Sarah Orne Jewett (September 3, 1849June 24, 1909) was an American novelist and short story writer whose works were set in or near South Berwick, Maine, a declining New England seaport town near the Maine border with New Hampshire. Jewett's father was a doctor, and Jewett often accompanied him on his rounds, becoming acquainted with the sights and sounds of her native land and its people. As treatment for rheumatoid arthritis, a condition that developed in early childhood, Jewett was sent on frequent walks and through them also developed a love of nature. [1] In later life, Jewett often visited Boston, where she was acquainted with many of the most influential literary figures of her day; but she always returned to South Berwick, the "Deephaven" of her stories.

Jewett published her first important story in the Atlantic Monthly at age 19, and her reputation grew throughout the 1870s and '80s. Her literary importance arises from her careful, if subdued, vignettes of country life that reflect a contemporary interest in local color rather than plot. Jewett possessed a keen descriptive gift that William Dean Howells called "an uncommon feeling for talk--I hear your people." Jewett's most characteristic works include the novella The Country of the Pointed Firs (1896); A Country Doctor (1884), a novel about a New England girl who rejects marriage to become a doctor; and The White Heron (1886), a collection of short stories. Some of Jewett's poetry was collected in Verses (1916), and she also wrote three children's books. Willa Cather described Jewett as a significant influence on her development as a writer.[2]

Jewett established a close friendship with writer Annie Fields and her husband, publisher James T. Fields, editor of the Atlantic Monthly. After the death of James Fields in 1881, Jewett and Annie Fields lived together for the rest of Jewett's life (Fields died in 1915) in what was then termed a "Boston marriage." Not surprisingly, some modern scholars have speculated that the two were lovers. [3].

DATA BLOCK
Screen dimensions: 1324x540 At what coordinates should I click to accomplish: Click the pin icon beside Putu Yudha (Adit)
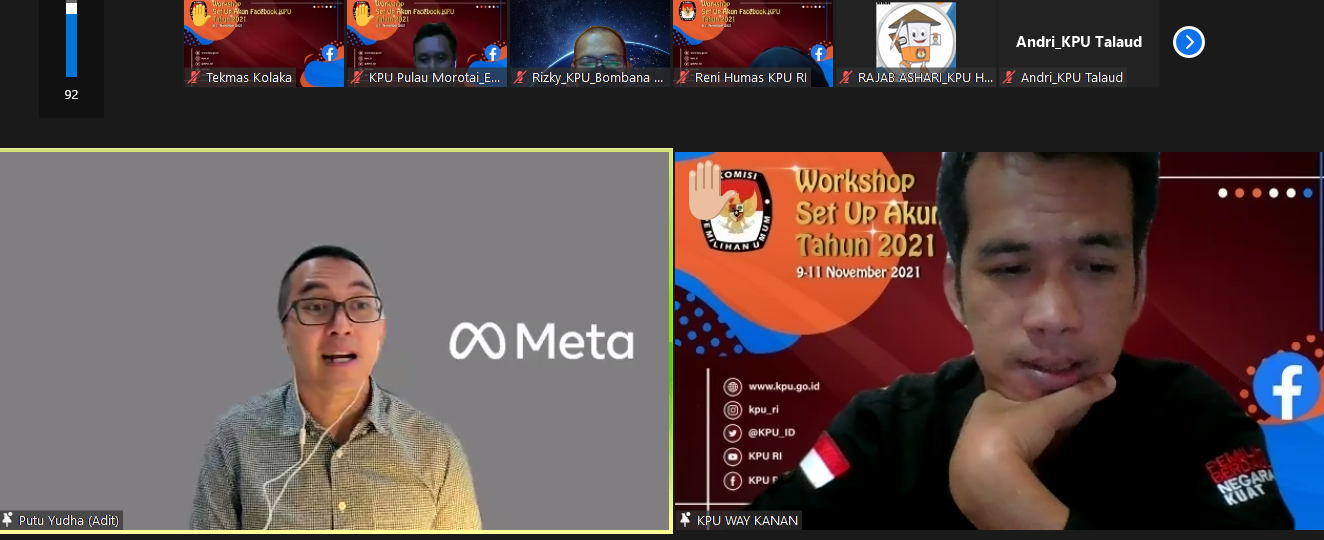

GOAL 1
Besides Jewett herself, who are all the people named in the Jewett biography?
GOAL 2
Echo everything in the Jewett biography from "Sarah Orne Jewett" down to "of her stories.".
The material has no connection to the Jewett biography.

ANSWER 1
William Dean Howells
Willa Cather
Annie Fields
James T. Fields

ANSWER 2
Sarah Orne Jewett (September 3, 1849June 24, 1909) was an American novelist and short story writer whose works were set in or near South Berwick, Maine, a declining New England seaport town near the Maine border with New Hampshire. Jewett's father was a doctor, and Jewett often accompanied him on his rounds, becoming acquainted with the sights and sounds of her native land and its people. As treatment for rheumatoid arthritis, a condition that developed in early childhood, Jewett was sent on frequent walks and through them also developed a love of nature. [1] In later life, Jewett often visited Boston, where she was acquainted with many of the most influential literary figures of her day; but she always returned to South Berwick, the "Deephaven" of her stories.